Tracing & Observability

This recipe shows how to add structured observability to restgdf requests using the resilience extra and Python’s standard logging / structlog.

Prerequisites

pip install "restgdf[resilience]"

Enable resilience + logging

import logging

from restgdf import Config, ResilienceConfig

logging.basicConfig(level=logging.DEBUG)

cfg = Config(
    resilience=ResilienceConfig(
        enabled=True,
        rate_per_service_root_per_second=10.0,
    ),
)

The restgdf.resilience module logs every retry attempt, 429 cooldown, and error mapping through the restgdf.retry logger at DEBUG level. Set the logger to DEBUG to see each attempt:

logging.getLogger("restgdf.retry").setLevel(logging.DEBUG)

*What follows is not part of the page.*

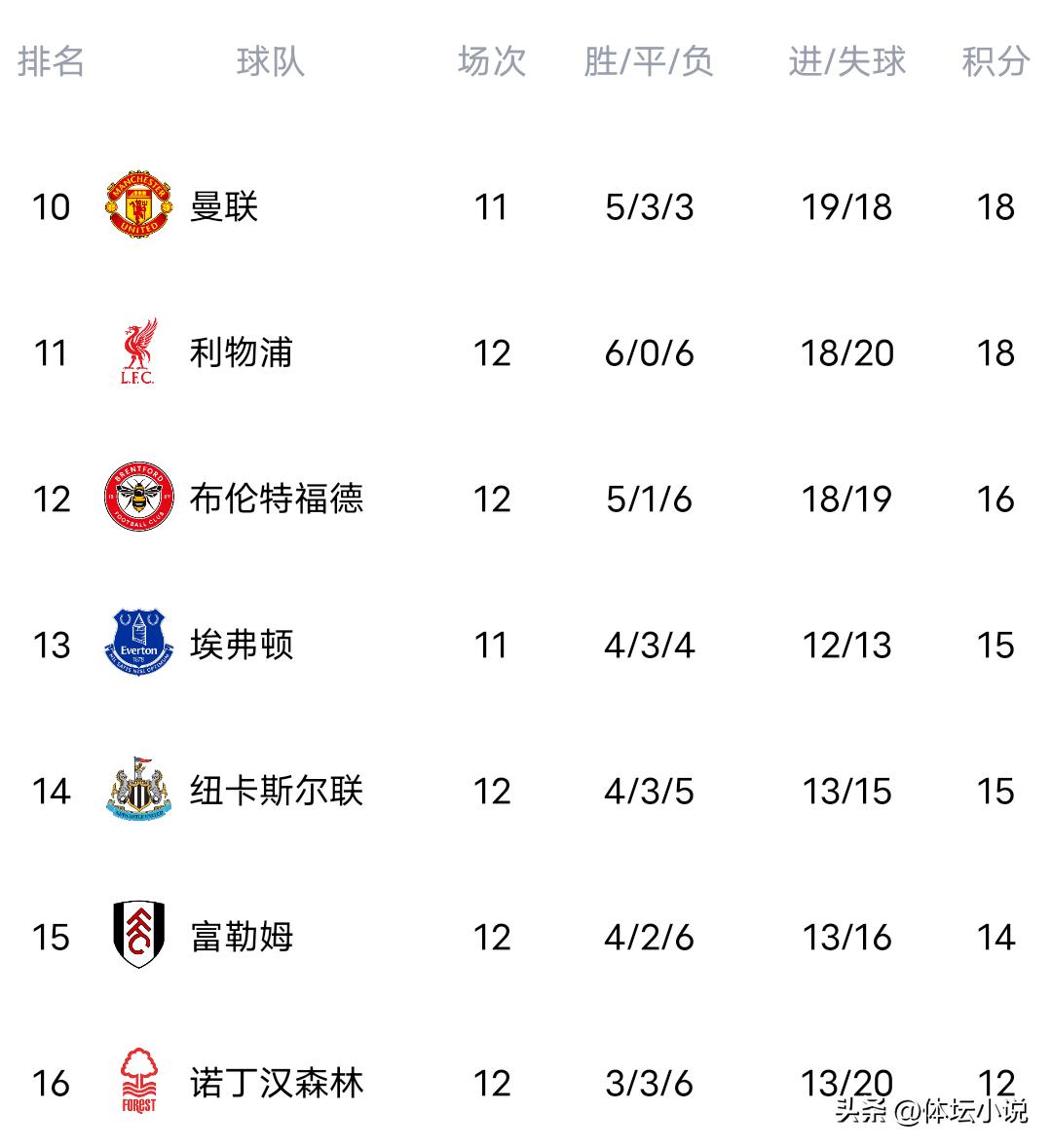Click the Newcastle United crest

Tracing individual requests

The ResilientSession wrapper is transparent — you use it exactly like a plain aiohttp.ClientSession, but retries and rate limits happen automatically:

import asyncio

from aiohttp import ClientSession
from restgdf.resilience import ResilientSession

async def traced_query():
    async with ClientSession() as raw:
        session = ResilientSession(raw, cfg.resilience)
        url = "https://maps1.vcgov.org/arcgis/rest/services/Beaches/MapServer/6/query"
        params = {"where": "1=1", "f": "json", "resultRecordCount": "1"}
        async with session.get(url, params=params) as resp:
            data = await resp.json()
            print(data)

asyncio.run(traced_query())

Inspecting error attributes

When the retry wrapper raises, the exception carries structured attributes populated automatically:

Exception

Attributes

RestgdfResponseError

url, status_code, request_id, model_name

TransportError

url, status_code

RestgdfTimeoutError

url, timeout_kind ("connect", "read", "total")

RateLimitError

url, status_code, retry_after

Example:

from restgdf.errors import RateLimitError, RestgdfTimeoutError

try:
    await session.get(url).__aenter__()
except RateLimitError as exc:
    print(f"429 at {exc.url}, retry after {exc.retry_after}s")
except RestgdfTimeoutError as exc:
    print(f"Timeout ({exc.timeout_kind}) for {exc.url}")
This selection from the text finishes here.